ACTIVITY
For the data below, give again exactly the lines from the one containing "Task: Click the Exit Scenario button" through the one containing "The image size is (1188, 811).", both ends included, and no others.

MATERIAL FOR THIS EXERCISE
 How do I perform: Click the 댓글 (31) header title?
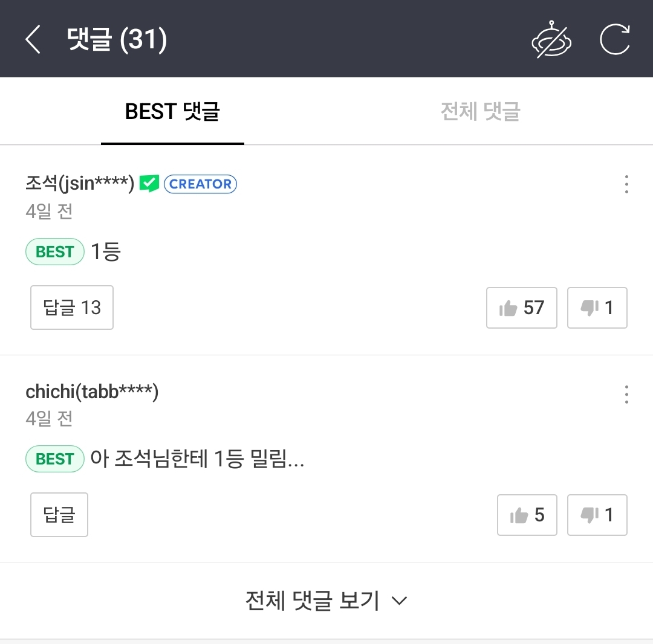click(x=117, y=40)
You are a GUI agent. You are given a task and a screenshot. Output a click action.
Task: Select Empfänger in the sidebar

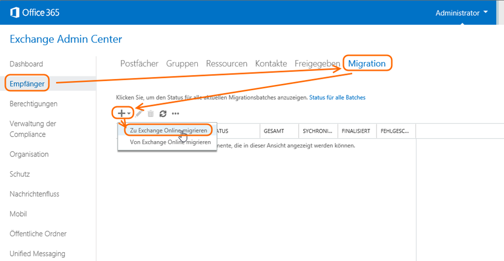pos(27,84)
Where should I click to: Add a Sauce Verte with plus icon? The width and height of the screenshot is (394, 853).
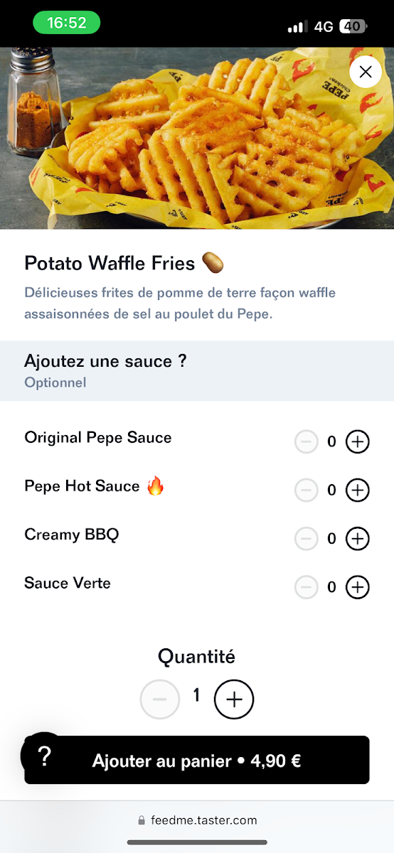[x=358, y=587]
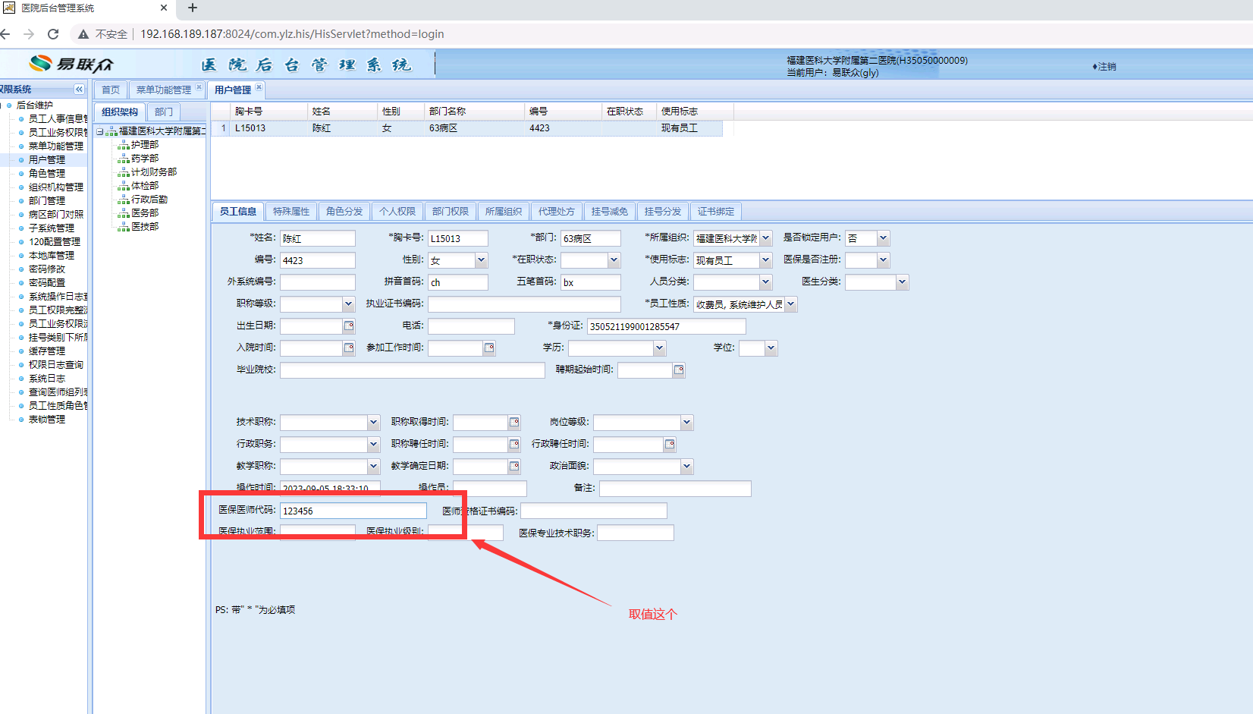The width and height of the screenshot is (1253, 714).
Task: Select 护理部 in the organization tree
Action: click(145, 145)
---
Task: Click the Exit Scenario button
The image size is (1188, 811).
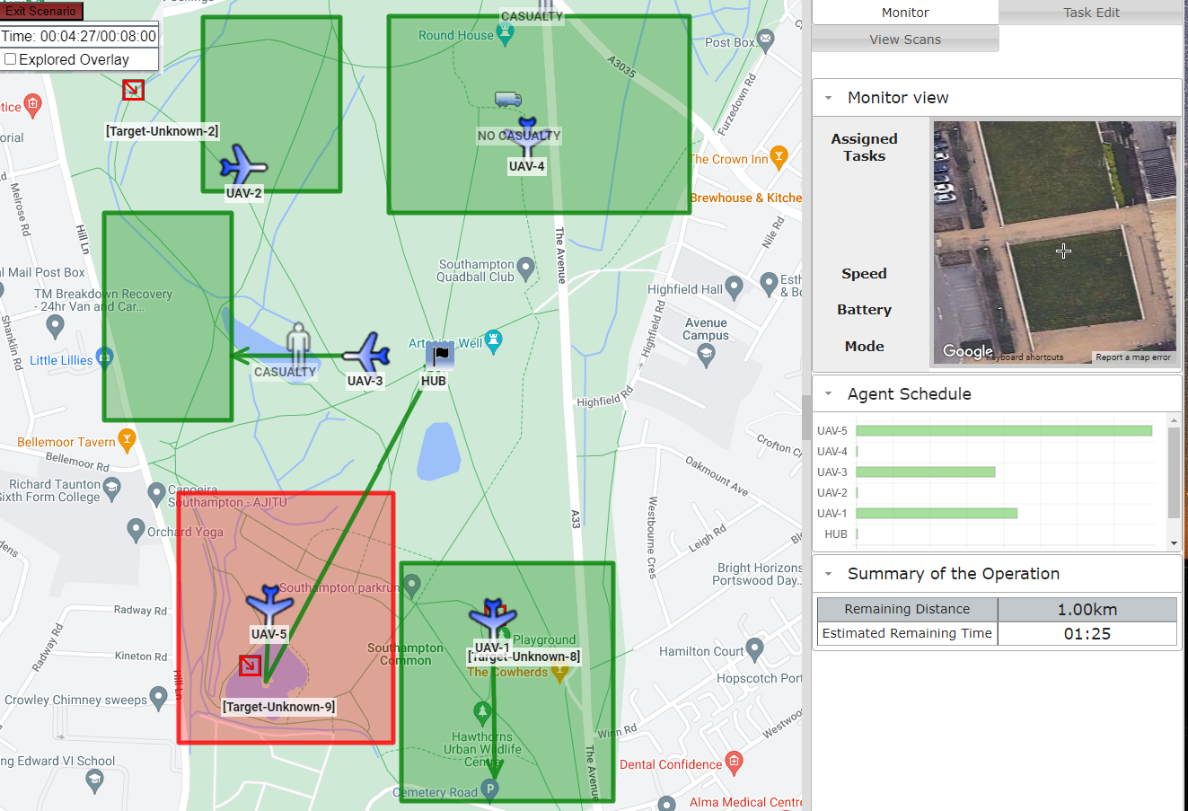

REPLY
Task: Click the Exit Scenario button
The image size is (1188, 811).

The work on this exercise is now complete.